Realizzato con un budget molto contenuto, in Francia e nel resto del mondo è diventato quasi subito un cult per la sua carica trasgressiva, che fa dell'ironia e della creatività le proprie ricchissime armi. I due registi dichiarano di essersi ispirati a un reale fatto di cronaca avvenuto in Francia: neanche 24 ore dopo aver regalato camici nuovi a tutte le operaie della sua ditta, il padrone chiudeva la fabbrica. “Noi poi abbiamo incontrato quelle operaie e abbiamo chiesto loro come mai non gli fosse venuto in mente di uccidere il padrone.
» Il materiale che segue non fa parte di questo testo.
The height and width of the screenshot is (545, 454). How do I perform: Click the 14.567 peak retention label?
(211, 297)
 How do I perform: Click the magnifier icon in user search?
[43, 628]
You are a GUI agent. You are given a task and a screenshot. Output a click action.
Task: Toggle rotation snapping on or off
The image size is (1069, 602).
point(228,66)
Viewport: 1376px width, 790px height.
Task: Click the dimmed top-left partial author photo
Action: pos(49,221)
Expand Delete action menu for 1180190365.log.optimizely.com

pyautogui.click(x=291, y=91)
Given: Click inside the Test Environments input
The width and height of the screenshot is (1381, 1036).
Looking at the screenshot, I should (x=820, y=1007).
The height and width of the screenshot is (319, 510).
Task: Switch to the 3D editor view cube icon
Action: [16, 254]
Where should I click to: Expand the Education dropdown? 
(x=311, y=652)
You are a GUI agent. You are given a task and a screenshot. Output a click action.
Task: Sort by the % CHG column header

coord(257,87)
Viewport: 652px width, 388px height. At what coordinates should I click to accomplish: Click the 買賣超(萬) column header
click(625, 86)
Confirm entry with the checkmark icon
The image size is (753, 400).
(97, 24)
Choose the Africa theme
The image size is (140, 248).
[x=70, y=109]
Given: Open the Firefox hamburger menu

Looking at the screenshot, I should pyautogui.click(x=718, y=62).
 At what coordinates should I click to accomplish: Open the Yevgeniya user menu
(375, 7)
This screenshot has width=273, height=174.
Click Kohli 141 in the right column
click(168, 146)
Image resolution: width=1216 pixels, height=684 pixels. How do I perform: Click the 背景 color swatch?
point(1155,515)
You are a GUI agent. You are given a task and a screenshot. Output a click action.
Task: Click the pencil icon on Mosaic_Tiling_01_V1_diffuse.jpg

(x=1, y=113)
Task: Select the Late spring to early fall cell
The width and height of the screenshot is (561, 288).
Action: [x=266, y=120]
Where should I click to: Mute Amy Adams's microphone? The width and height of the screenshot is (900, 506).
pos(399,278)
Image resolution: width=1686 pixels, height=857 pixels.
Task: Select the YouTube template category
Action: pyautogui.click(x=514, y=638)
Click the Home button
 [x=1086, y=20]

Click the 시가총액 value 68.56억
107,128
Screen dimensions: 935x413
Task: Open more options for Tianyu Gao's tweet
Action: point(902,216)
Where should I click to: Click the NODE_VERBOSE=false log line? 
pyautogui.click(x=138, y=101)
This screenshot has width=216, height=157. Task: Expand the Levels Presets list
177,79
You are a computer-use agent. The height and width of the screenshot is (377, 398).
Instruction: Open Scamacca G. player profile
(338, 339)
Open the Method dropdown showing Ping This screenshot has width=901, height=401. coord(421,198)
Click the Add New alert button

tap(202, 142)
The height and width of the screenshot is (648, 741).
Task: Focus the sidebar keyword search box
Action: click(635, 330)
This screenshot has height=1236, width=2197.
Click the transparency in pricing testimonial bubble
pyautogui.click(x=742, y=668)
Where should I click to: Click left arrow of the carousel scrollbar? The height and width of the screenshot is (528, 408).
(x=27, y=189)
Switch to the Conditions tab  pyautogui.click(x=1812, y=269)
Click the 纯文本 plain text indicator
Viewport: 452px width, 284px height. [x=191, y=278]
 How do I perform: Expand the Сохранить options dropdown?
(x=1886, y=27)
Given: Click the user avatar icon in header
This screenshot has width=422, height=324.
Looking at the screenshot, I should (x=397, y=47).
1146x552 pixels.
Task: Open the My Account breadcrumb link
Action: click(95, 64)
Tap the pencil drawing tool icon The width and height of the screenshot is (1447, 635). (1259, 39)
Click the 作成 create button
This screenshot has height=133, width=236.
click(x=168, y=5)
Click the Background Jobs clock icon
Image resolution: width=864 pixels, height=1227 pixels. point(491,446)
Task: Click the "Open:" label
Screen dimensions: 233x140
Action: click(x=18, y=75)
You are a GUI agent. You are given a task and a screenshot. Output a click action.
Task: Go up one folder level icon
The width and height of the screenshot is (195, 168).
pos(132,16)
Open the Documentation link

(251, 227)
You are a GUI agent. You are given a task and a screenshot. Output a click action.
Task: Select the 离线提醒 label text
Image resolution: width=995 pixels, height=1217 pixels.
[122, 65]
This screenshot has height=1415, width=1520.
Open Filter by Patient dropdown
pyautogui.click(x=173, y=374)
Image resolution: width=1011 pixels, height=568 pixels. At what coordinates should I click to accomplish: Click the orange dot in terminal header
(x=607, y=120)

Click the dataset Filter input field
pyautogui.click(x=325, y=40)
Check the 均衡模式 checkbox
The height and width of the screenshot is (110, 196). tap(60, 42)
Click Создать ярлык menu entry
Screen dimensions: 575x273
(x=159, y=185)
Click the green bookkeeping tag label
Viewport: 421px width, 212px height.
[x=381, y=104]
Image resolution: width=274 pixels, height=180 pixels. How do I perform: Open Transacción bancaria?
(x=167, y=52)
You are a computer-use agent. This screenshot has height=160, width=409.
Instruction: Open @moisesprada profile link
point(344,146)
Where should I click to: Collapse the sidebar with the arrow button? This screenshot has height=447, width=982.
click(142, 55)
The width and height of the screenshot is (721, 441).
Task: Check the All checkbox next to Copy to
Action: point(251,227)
E loro ci hanno risposto che ci avevano pensato ma che non sarebbe servito a nulla. Questo dimostra quanto la classe operaia è più civile dei padroni.”
Disoccupazione, crisi economica, rapporti di potere, danno la fotografia di un’attualità che più calda non si potrebbe (si pensi ai sequestri di industriali e di manager che si stanno susseguendo in questi giorni…). Sono gli sviluppi di un malessere ormai prossimo alla saturazione, “bisogna essere stupidi per essere ottimisti nel 2008” , diranno i due registi a fine lavorazione.

Il film rimesta nelle contraddizioni del presente senza compromessi “politicamente corretti”, totalmente sopra le righe, miscela politica e humor nero attraverso una rivoluzionaria anima anarco-punk di cui abbiamo certamente bisogno.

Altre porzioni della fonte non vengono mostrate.